A sexualidade que se consome na prostituição é uma sexualidade masculina como forma de dominação e reafirmação de seu poder como classe. Jamais haverá igualdade enquanto houver prostituição.

Quem consome prostituição são nossos irmãos, pais, parentes, colegas de trabalho, filhos, netos, professores, todos homens podem ser consumidores. Isso torna a prática também uma profunda traição dos homens em relação às mulheres. Qualquer homem é potencial cliente e prostituidor num patriarcado. Isso expressa uma profunda desigualdade de gênero. Só existe prostituição porque existe desigualdade.

Também consideramos falsa a distinção entre prostituição e tráfico. A distinção entre prostituição forçada e livre é uma invenção mais da indústria do sexo, que pressionou leis internacionais para poder permitir a existência dos empresários do sexo. O consentimento da prostituição é produzido pela desigualdade. Só existe tráfico internacional e interno de pessoas porque existe prostituição, sem a existência da prostituição e desta prática, não há tráfico. Não são nítidas tampouco as fronteiras entre recrutamento, vítimas de tráfico e o exercício supostamente voluntário de vítimas de tráfico e recrutamento em bares e ruas. Muitas vezes fazer aparecer como voluntário é uma forma mais de desaparecer o papel de facilitadores, prostituintes, donos de bordéis, hotéis, proxenetas e outros.

Aqui iremos discutir coisas como a psicologia da sobrevivente (síndrome de estocolmo) e as formas de recuperação e reinserção, re-bater argumentos da indústria do sexo que distorcem a compreensão da realidade, tentar explicar algo sobre as leis internacionais sobre tráfico, discutir o contexto brasileiro, e desmistificar a construção patriarcal sobre a prostituição e destruir a mitologia misógina e abusiva que permeia os meios de comunicação.
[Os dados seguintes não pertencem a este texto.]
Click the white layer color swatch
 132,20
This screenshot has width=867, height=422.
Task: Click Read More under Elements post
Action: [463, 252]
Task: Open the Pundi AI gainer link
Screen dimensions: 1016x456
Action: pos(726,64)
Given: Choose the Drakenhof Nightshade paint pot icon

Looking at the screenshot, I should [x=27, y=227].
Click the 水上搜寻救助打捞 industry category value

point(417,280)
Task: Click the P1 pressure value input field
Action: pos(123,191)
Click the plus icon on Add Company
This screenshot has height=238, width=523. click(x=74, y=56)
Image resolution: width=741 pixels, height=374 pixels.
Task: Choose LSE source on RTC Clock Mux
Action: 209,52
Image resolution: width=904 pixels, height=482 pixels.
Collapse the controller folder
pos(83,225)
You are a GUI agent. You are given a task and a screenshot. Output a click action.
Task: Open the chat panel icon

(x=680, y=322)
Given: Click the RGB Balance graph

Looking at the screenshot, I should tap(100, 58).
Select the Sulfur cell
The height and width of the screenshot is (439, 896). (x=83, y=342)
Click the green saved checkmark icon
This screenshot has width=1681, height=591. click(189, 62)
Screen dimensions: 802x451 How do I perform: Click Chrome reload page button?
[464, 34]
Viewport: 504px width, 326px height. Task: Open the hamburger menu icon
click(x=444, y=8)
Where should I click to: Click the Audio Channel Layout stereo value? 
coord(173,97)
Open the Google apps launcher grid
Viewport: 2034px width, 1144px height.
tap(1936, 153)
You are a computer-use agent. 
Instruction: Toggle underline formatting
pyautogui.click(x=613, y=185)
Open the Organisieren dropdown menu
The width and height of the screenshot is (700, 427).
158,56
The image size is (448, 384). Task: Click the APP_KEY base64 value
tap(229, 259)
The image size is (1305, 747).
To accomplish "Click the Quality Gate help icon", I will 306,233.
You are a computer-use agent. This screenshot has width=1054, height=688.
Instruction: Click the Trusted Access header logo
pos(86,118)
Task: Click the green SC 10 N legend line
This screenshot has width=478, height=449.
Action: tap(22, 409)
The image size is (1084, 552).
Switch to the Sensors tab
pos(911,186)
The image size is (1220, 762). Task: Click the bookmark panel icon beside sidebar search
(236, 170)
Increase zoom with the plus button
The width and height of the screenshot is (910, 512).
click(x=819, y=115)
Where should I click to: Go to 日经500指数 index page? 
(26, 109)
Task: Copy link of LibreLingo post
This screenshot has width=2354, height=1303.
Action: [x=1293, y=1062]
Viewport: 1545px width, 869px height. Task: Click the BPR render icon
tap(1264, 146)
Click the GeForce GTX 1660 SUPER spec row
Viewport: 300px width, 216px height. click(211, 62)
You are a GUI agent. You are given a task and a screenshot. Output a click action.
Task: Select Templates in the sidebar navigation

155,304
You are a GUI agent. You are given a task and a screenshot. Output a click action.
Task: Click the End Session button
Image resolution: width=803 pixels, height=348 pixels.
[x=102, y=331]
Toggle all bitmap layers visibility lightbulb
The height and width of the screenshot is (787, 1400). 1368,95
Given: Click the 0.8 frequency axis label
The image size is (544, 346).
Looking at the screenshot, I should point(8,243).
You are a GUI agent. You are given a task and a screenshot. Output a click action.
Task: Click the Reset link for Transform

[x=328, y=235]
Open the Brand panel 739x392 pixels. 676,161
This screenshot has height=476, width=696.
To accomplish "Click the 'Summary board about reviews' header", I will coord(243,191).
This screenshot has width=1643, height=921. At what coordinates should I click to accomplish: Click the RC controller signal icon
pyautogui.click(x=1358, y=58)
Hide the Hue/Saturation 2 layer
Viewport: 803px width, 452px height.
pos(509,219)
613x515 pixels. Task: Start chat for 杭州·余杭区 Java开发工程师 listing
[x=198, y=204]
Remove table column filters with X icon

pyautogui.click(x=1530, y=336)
A prostituição é a opressão mais antiga existente.

(…)

[1] E crianças, mas não queremos dar visibilidade a perspectiva que se relaciona a violência contra crianças e adolescentes por ser esta uma corrente muito visibilizada, utilizada geralmente para flexibilizar as leis internacionais sobre tráfico sexual e prostituição, considerando que possa existir consentimento na prostituição e somente considerando delito no caso dos menores. Essa idéia consideramos que individualiza a prostituição e a considera voluntária. Nossa perspectiva desloca esse foco em direção aos clientes, que são os verdadeiros responsáveis, promotores e possibilitadores da existência da prostituição, e os verdadeiros delinquentes, à diferença do modelo regulamentarista.